Throughout the month of July, Mayberry Investments Limited has been celebrating 35 years of helping Jamaicans build wealth. The company has consistently defined and redefined the market for the past three decades, a feat that is attributed to the many hard-working men and women who contribute to its success every day.
Among these individuals is Gary Peart, the CEO of the investment giant since 2005. He has been an integral part of further solidifying Mayberry as a market leader and pioneer in the financial sphere. This is evident through his role in important breakthroughs, such as helping to form the Jamaica Stock Exchange’s junior market, as well as closing some of the biggest corporate transactions in Jamaica.
In 2010, Mayberry, under Peart’s guidance, listed Access Financials on the junior market after reshaping the company’s financials after it acquired minority stakes in 2006. This resulted in other Jamaican companies quickly listing on the junior market. Throughout his corporate tenure, Peart has also helped to develop and shape a wealth of corporate careers through his mentorship, some of which have branched off into other ventures, while others remain at the company to this day.
However, Peart, who was born in Mandeville, Manchester, will tell you that his start to becoming a 34-year-old CEO of a major investment house consisted of hiccups and missteps along the way. A graduate of The University of the West Indies (UWI), Mona, Peart says his journey through college was anything but a straight path. “I dropped out at first, in about 1992. I returned seven or eight years later, where I switched from natural sciences to management.” When asked what resulted in his dropping out, Peart replied jokingly, “Dominoes.” But, the truth is, at the time he was ‘not mentally prepared’ for the college experience.
Upon graduation from UWI, he pursued his master’s programme, an executive MBA from Florida International Institute (FIU), and subsequently made an impressive and entrance into the business world.
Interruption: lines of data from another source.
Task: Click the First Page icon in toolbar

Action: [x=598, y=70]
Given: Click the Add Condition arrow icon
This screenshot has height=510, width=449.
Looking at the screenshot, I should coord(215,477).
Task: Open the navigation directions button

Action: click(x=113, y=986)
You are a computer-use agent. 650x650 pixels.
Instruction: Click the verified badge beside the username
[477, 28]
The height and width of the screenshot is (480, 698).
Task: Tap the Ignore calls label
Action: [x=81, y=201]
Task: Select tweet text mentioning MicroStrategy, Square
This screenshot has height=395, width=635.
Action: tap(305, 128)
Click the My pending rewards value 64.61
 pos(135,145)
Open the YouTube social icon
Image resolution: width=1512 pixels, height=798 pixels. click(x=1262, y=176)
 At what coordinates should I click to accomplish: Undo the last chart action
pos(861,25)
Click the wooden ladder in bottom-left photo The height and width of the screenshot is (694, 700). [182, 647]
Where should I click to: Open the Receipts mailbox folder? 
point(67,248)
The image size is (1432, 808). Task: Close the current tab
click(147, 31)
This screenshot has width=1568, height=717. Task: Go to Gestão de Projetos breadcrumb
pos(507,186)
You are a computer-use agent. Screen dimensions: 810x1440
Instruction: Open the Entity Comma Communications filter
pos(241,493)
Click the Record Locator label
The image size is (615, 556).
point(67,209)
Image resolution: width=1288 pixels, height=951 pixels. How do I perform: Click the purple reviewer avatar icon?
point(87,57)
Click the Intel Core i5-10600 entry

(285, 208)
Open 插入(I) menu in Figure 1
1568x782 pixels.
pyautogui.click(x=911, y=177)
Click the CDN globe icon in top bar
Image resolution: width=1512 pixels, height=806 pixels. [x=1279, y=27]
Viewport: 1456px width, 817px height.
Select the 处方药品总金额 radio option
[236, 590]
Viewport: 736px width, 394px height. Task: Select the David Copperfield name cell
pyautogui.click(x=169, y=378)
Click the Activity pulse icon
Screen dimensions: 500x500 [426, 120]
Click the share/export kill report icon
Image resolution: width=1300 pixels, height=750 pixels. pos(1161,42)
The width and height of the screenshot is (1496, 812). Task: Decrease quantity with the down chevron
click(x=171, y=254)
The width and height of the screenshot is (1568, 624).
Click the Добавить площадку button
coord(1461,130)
His journey to becoming CEO at Mayberry entailed his dabbling in many areas of the corporate world. Peart recalls his time as a teller at First Caribbean Bank, a money market clerk at Capital and Credit Merchant Bank Ltd, and also serving as vice-president at First Global Bank. By the time Mayberry came calling, Gary Peary was more than equipped for the task at hand. His leadership marked Mayberry’s introduction of the private equity business model to Jamaica’s financial sector. A little-known fact is his role in convincing the Ministry of Finance to remove taxes from bonds during the Bruce Golding administration while acting in the capacity of president of the Jamaica Securities Dealers’ Association.
Peart serves as a director on several boards, including Lasco Financial Services Limited, Lasco Distributors Limited and IronRock Insurance Company Limited. He was appointed chairman of Supreme Ventures Limited (SVL) in June 2019.
According to Peart, learning to accept that his business and personal lives were forever intertwined was when he truly discovered success. “Think about it: I can meet you at the supermarket and we engage in a conversation; something that people do every day. But that casual conversation can later become the biggest corporate transaction.”
For years, Peart has skillfully managed his time with both his work family and immediate family, which is a job within itself. “Whatever I do, I give my all to it. So when I’m at work, I’m at work; when I’m at home, I’m at home.”
As CEO of Mayberry Investments Limited, he has made a career out of helping Jamaicans build wealth through investing. He strongly urges fellow Jamaicans that investing, not saving, paves the path to financial independence. “It’s best to start early; the earlier you start to invest, the better, even if you are as young as nine years old or 10. Don’t worry about whether you are getting 50% on $10 or 50% on $1 million; what’s important is the return.”
Ironically, Peart does not consider himself much of a ‘planner’; not outside of business and investing. When asked of his plans for the future, the CEO had this to say: “I don’t think that far ahead when it comes to my personal life. When it comes to Mayberry, I’ll plan for the next 20 years, 30 years. But my father died at 49 years old, I’m 49 now as well. So I just try to live every day to the fullest.”